*** Block opens ***
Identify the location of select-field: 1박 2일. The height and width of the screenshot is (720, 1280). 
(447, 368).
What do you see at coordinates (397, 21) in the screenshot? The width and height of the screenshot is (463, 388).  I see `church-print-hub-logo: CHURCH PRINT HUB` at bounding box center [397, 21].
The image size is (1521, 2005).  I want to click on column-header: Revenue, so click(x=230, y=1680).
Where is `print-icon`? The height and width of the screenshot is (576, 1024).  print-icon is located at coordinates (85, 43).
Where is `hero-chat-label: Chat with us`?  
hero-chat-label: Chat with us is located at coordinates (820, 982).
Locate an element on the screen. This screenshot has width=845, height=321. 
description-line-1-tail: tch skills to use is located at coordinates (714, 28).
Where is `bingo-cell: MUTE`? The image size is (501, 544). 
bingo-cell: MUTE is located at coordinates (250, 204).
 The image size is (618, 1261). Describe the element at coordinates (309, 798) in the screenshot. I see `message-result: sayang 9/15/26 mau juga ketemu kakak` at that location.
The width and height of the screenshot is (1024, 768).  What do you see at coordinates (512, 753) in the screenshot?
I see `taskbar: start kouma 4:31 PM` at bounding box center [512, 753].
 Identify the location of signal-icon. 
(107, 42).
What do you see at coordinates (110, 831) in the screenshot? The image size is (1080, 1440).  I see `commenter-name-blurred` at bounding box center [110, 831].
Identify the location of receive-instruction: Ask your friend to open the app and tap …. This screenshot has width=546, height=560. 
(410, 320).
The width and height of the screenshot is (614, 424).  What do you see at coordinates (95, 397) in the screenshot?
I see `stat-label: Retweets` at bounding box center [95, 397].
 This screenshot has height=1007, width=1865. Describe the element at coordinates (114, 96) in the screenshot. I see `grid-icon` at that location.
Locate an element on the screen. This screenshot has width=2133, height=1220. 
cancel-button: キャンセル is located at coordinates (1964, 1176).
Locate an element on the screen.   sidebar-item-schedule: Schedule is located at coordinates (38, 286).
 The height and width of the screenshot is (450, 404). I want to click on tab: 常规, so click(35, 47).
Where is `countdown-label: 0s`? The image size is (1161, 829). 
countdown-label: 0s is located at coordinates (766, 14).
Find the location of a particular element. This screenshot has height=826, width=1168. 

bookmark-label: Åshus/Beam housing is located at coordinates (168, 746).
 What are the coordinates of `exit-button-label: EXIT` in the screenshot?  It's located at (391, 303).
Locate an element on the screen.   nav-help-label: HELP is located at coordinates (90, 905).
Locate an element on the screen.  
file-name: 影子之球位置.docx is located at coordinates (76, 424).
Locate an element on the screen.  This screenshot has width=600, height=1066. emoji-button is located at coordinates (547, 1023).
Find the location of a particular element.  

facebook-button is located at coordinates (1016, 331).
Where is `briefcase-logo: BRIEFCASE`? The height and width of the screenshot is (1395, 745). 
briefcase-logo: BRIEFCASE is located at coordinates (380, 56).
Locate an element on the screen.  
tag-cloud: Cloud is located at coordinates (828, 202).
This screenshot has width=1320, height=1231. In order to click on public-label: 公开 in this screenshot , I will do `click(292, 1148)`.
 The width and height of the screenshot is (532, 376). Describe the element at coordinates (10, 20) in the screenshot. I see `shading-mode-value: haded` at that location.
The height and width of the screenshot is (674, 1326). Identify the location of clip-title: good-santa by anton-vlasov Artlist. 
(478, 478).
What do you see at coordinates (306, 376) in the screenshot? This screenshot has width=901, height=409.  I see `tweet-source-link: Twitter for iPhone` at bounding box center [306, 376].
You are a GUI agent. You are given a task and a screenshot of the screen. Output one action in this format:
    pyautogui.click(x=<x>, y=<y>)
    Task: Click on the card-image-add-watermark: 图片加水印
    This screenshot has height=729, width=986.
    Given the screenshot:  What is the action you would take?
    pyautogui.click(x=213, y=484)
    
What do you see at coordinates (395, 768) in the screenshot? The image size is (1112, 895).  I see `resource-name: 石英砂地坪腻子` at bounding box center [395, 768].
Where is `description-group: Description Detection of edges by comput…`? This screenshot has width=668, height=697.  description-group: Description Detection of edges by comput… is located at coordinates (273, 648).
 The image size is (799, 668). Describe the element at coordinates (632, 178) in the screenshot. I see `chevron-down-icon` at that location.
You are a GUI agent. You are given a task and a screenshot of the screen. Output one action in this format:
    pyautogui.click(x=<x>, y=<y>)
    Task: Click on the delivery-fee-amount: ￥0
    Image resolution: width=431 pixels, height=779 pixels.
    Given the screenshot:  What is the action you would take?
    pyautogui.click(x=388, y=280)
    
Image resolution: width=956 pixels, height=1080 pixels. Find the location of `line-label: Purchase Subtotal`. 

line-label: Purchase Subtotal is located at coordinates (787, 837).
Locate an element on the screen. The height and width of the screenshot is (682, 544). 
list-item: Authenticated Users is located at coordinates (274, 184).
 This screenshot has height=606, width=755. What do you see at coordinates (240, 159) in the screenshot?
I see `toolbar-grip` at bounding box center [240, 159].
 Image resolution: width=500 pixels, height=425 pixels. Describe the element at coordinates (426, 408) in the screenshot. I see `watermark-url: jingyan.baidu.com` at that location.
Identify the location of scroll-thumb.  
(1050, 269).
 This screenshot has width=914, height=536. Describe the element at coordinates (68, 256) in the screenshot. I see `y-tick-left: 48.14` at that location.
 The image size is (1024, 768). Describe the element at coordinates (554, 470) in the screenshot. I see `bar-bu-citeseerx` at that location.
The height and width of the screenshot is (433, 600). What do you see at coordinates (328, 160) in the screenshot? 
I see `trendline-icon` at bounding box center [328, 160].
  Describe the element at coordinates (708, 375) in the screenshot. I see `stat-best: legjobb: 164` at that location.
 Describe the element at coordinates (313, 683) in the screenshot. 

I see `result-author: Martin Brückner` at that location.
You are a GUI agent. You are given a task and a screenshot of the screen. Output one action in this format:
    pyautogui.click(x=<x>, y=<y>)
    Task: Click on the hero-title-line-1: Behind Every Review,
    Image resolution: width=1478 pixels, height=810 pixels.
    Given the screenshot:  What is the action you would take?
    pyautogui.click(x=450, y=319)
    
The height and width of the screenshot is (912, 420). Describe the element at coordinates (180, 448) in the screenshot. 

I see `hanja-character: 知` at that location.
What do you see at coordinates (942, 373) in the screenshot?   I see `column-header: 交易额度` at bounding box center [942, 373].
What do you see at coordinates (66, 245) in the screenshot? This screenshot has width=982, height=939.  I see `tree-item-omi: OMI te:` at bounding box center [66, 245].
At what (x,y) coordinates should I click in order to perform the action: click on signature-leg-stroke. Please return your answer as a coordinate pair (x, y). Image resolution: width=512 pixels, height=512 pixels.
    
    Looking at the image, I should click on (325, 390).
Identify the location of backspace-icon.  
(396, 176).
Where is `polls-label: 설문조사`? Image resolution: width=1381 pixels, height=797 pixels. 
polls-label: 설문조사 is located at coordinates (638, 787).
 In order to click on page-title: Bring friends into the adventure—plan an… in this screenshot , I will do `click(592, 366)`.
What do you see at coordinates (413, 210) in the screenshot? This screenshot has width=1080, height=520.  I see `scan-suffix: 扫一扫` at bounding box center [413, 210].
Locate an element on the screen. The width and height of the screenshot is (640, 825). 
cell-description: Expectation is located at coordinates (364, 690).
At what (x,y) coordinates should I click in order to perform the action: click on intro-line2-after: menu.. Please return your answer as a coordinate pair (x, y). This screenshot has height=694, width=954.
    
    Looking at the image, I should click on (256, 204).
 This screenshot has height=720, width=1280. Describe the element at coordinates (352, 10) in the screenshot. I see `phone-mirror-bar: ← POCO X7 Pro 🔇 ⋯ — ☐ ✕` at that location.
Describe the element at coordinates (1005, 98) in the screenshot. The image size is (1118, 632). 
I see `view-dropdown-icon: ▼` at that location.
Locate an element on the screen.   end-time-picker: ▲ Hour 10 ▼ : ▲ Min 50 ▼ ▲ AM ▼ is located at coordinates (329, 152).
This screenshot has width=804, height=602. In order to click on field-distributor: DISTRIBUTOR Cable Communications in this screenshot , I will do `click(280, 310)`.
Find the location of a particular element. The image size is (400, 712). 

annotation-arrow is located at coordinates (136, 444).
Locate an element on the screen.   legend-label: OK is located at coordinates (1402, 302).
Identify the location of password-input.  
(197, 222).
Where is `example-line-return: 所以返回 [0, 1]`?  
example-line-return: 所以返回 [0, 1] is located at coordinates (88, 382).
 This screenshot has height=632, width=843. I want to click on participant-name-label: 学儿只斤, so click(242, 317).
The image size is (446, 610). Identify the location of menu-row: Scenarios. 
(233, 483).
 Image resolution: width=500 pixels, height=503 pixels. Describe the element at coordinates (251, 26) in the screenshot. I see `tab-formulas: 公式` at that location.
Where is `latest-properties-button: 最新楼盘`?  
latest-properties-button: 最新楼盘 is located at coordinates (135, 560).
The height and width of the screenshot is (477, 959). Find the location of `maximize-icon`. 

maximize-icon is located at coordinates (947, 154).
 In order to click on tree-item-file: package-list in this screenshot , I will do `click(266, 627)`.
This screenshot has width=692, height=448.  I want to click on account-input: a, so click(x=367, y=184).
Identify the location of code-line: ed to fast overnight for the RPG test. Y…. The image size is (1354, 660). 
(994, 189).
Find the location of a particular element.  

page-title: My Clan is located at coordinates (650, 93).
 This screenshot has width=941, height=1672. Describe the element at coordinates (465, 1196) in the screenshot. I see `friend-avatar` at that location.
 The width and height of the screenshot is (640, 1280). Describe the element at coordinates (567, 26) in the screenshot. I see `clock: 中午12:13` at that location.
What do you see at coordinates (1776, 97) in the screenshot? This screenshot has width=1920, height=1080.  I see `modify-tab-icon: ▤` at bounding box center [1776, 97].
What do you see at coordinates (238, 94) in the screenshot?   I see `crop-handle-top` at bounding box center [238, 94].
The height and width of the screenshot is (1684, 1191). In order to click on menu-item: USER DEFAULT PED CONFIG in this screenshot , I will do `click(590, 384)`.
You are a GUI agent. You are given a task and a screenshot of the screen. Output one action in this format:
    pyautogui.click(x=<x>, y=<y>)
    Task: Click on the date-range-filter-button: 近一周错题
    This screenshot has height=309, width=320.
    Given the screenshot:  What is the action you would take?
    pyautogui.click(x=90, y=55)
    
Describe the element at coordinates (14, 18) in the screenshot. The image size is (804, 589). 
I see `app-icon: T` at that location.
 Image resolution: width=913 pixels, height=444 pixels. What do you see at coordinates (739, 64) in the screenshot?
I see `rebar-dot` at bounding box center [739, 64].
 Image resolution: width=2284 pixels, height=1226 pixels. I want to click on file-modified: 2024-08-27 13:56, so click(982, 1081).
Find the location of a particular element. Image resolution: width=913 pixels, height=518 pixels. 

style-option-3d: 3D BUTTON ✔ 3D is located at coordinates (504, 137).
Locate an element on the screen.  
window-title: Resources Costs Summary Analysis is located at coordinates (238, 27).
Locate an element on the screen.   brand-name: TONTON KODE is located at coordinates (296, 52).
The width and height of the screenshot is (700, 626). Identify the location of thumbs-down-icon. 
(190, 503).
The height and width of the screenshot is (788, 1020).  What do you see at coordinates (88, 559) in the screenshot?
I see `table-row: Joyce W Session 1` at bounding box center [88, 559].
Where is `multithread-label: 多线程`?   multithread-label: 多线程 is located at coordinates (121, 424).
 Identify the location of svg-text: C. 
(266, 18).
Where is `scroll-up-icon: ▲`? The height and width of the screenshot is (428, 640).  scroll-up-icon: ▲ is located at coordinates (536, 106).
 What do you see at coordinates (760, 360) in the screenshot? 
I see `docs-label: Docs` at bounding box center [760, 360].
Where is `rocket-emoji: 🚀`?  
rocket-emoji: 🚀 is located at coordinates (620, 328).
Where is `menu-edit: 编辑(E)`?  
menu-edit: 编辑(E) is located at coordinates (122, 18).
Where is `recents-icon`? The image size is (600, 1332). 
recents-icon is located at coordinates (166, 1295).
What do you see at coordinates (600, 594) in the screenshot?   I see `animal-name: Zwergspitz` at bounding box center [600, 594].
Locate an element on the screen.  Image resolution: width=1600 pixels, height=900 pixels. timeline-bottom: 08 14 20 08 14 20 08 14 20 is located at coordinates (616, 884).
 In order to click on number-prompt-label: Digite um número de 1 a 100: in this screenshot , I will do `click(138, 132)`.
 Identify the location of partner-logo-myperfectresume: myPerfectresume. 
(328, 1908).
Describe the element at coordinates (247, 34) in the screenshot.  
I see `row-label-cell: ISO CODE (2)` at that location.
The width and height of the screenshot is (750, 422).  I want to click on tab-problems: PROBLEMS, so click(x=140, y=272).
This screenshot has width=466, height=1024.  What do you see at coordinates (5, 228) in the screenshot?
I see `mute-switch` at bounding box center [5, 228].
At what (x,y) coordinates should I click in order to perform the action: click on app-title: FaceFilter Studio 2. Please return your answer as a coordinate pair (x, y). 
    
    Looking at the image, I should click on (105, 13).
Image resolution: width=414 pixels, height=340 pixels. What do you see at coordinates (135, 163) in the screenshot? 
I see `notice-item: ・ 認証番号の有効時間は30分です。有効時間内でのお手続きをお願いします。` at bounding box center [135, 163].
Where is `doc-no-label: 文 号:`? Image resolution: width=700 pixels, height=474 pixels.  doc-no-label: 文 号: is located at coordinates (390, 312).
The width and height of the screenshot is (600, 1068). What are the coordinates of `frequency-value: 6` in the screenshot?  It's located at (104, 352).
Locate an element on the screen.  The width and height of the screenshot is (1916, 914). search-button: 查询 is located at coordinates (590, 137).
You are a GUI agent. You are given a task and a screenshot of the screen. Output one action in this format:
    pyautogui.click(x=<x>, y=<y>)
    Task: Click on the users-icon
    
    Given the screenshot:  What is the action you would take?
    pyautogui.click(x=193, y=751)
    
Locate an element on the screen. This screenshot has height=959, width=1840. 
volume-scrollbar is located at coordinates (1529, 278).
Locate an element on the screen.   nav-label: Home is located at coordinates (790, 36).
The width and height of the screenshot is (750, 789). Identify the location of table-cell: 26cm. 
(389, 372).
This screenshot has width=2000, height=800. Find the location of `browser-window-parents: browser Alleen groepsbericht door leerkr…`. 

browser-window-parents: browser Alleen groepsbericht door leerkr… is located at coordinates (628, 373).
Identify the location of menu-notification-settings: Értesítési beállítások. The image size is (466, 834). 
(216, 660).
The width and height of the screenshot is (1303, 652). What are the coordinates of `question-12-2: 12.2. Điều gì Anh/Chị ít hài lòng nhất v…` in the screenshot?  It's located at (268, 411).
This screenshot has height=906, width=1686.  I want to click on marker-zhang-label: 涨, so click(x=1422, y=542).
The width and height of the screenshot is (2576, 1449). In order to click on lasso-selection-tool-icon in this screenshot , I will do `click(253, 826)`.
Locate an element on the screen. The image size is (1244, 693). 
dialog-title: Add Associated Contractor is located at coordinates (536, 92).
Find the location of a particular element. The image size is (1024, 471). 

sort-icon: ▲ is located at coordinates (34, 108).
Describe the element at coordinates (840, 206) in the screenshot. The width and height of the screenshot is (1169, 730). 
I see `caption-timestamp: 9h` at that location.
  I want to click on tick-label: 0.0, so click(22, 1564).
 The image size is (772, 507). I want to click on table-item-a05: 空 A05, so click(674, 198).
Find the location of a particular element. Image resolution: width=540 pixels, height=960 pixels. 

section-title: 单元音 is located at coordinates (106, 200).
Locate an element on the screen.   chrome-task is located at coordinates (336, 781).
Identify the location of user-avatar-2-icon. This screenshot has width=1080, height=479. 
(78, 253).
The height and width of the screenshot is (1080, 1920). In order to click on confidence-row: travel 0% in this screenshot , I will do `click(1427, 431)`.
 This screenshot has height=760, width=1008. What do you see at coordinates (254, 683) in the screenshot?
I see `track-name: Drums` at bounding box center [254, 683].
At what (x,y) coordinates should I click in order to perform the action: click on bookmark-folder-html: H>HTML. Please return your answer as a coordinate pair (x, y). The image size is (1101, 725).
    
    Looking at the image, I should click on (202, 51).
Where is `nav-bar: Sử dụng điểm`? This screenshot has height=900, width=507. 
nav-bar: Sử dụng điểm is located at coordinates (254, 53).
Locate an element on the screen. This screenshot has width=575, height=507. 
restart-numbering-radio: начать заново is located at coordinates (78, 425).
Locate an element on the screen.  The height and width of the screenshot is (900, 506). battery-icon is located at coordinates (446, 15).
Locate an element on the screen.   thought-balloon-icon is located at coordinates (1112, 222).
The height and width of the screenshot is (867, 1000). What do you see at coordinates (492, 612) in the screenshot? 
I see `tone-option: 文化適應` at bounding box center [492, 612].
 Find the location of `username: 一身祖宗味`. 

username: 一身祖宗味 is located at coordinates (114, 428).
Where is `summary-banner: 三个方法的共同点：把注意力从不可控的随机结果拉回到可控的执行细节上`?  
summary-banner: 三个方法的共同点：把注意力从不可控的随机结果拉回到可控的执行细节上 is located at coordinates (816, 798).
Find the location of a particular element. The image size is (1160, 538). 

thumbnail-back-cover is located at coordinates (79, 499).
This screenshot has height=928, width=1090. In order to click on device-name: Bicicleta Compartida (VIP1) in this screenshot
*** Block closes ***
Render the records from the line with "has height=959, width=1840." to the line with "(389, 372)." as a Markdown table with the columns Row and Line, one row per line and blank lines left out.

Completed exercise -
| Row | Line |
|---|---|
| 1 | Locate an element on the screen. This screenshot has height=959, width=1840.  |
| 2 | volume-scrollbar is located at coordinates (1529, 278). |
| 3 | Locate an element on the screen.   nav-label: Home is located at coordinates (790, 36). |
| 4 | The width and height of the screenshot is (750, 789). Identify the location of table-cell: 26cm.  |
| 5 | (389, 372). |